Personal identity: who am I in terms of sense of self
Central is the process of figuring out who one is
Social identity: who am I in terms of group memberships
Identifying with social group
Central is one's sense of belonging to social groups
These identities may influence ones believes about oneself > self-concept
Mental image that one has about oneself
Views about oneself, including:
Values
Attributes
Goals
Self-esteem
Competence
Self-concept clarity (consistent self-concept)
Identity + self-concept > the self (the totality of me)
Part 2 – personal identity
Erikson's identity development
Adolescence = psychosocial moratorium
Time gap between childhood security and adult autonomy
Adolescents experiment with numerous roles and identities
Sense of insecurity: what is the future? What am I going to do?
Crisis in adolescence
Identity diffusion versus achievement
Identity diffusion: failure to form a stable and secure identity
Identity achievement: establishing a clear and definite sense of who you are and how you fit into the world around you
Erikson: achievement by end of adolescence
Characteristics that can help you to achieve identity achievement:
Mental and emotional capacity (so, not possible before end of adolescence)
Interactions with others (others serve as a mirror)
Exploration (trying out possibilities, only possible in environment that gives you the opportunity to explore)
Commitment (making choices among alternatives. Making decisions: who are you?)
Marcia's 4 stages model (extension of Eriksons model)
4 markers: commitment vs crisis/exploration
Absent/present
Identity diffusion:
No direction > ‘it doesn't matter’
Unstable self-esteem
Feeling alienated
Apathy
Hopelessness, suicidal thoughts
Moratorium
Working on something, exploring
Open, flexible, no direction (‘it depends’), collecting information
External doubt, anxious
Identity foreclosure
Dogmatic, inflexible, intolerant, black and white thinking, authority sensitive
Obedient, sensitive to rejection
Identity achievement
Open, flexible, creative, abstract and critical thinking
High self-esteem, high in moral reasoning
During adolescence there is a clear decline (with age) with adolescents who are in moratorium and identity diffusion. But: adolescents in identity achievement are low. This stage is more seen in early adulthood or after. The early years of adulthood is most interesting: you see fluctuations in identity statuses. Adolescence is a stage of exploration, no commitment.
The development across these stages is not fixed (no chronological sequence). It's a process which you can imagine as a cycle.
Identity achievement generally not established before age 18.
College years prolong psychosocial moratorium.
Over time, diffusion and moratorium decrease and achievement increases.

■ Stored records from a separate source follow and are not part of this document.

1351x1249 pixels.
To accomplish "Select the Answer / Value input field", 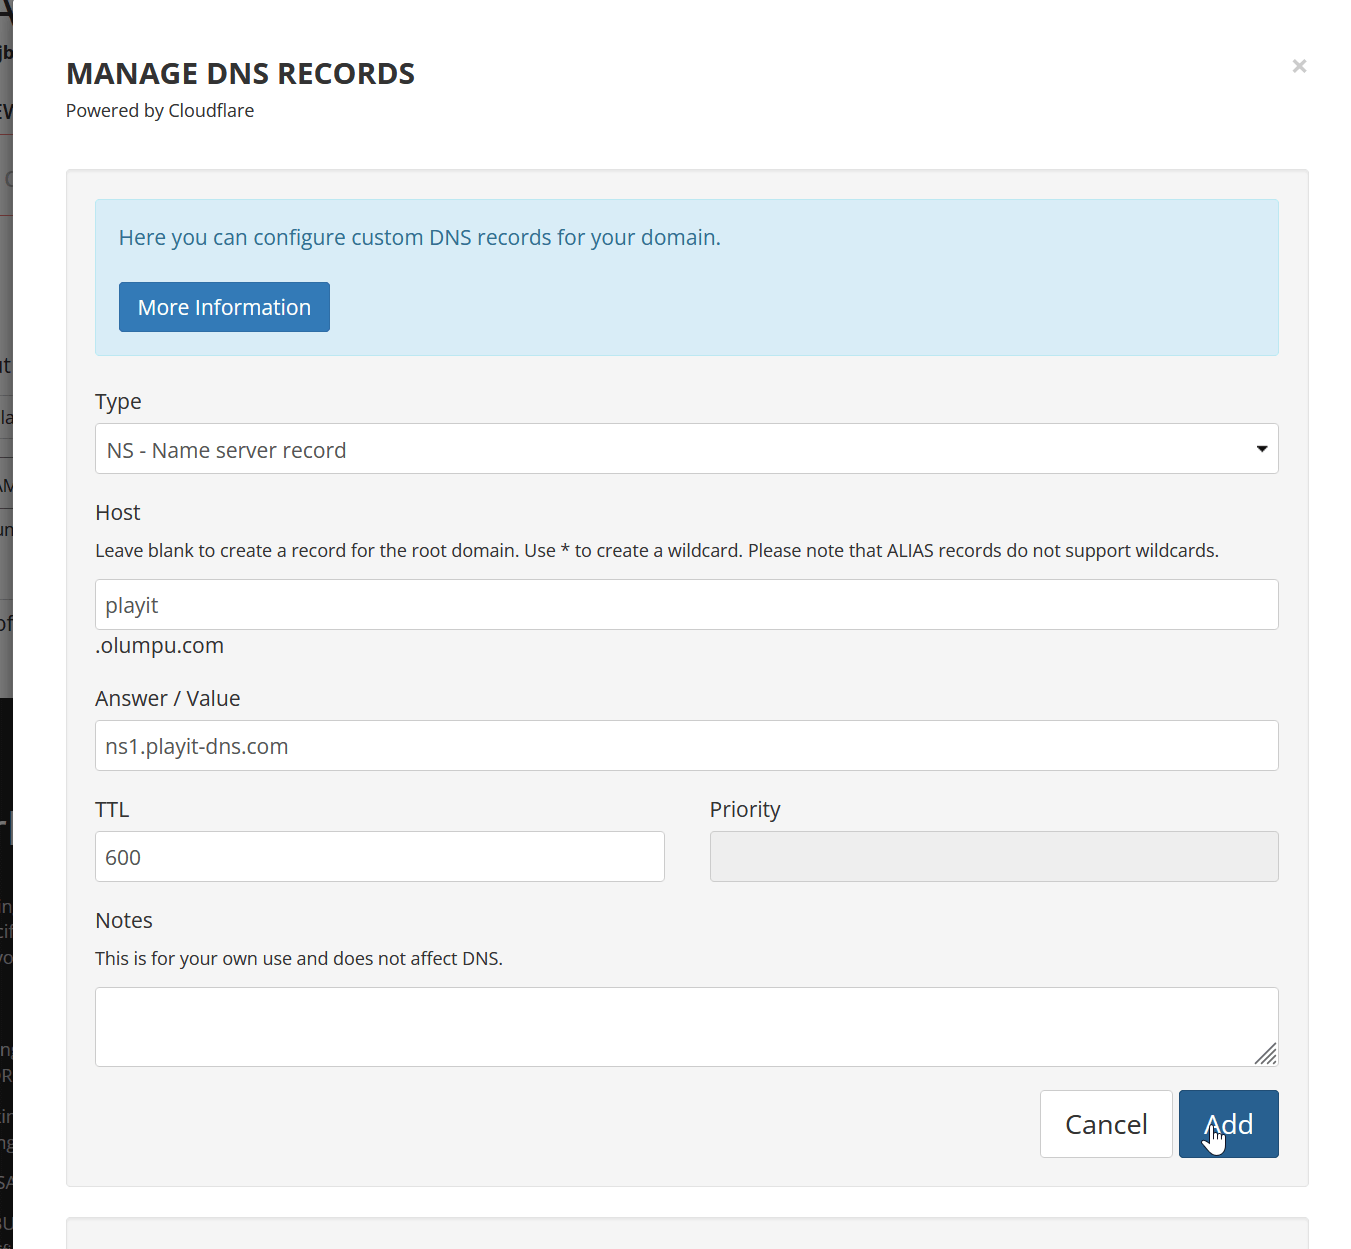I will coord(686,746).
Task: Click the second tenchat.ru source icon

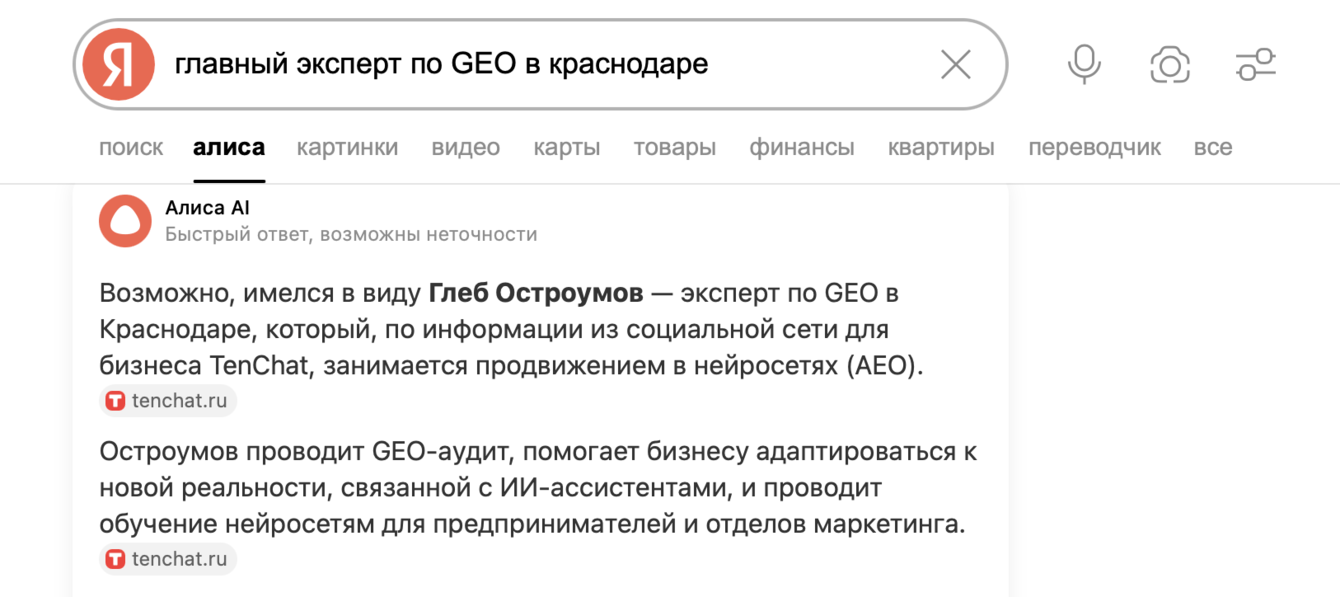Action: click(115, 559)
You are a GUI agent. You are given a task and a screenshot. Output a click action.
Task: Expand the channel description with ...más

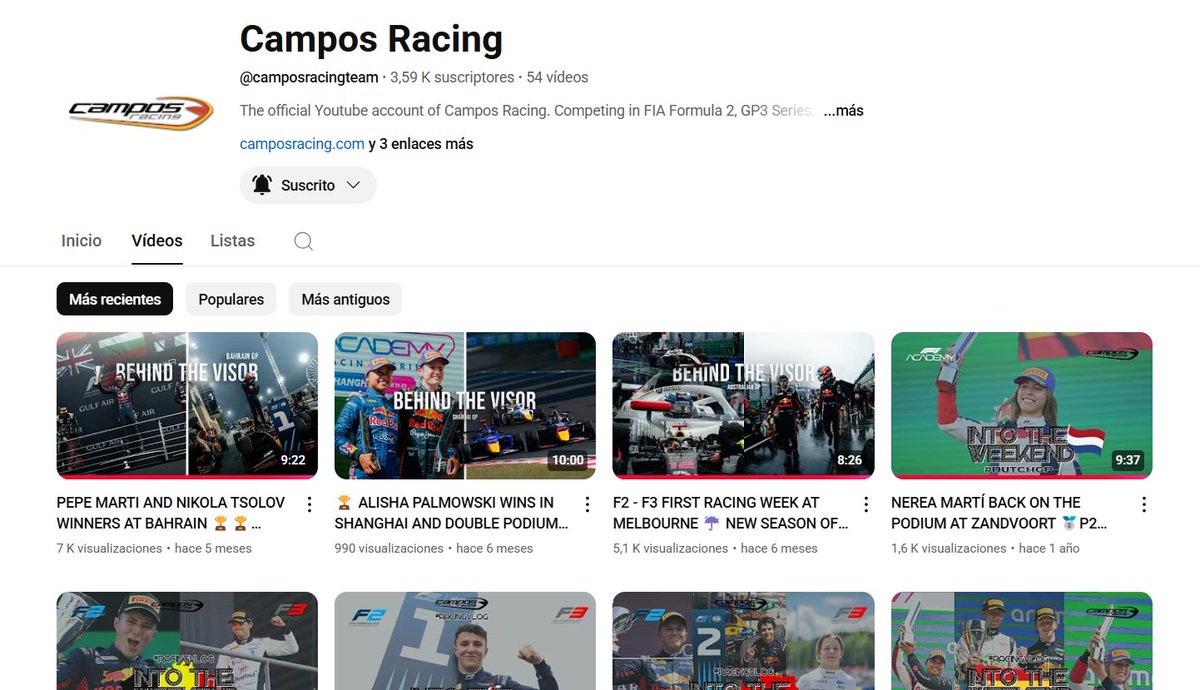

Critique on Marcia's model
Dual cycle models
Dual cycle models
Adolescents do not begin with a blank slate
Identity formation is already starting in childhood
Identity is not a static status process but a cyclic process
Identity formation is a process of continuous interplay between commitment, reconsideration, and in-depth exploration
Identity formation occurs in several domains (e.g., educational and interpersonal) and becomes increasingly complex over time
Crocetti et al. Model
Commitment: in several identity domains > self-confident
This phase is not fixed. It's possible that people keep exploring their commitments. They get new information > changing commitment.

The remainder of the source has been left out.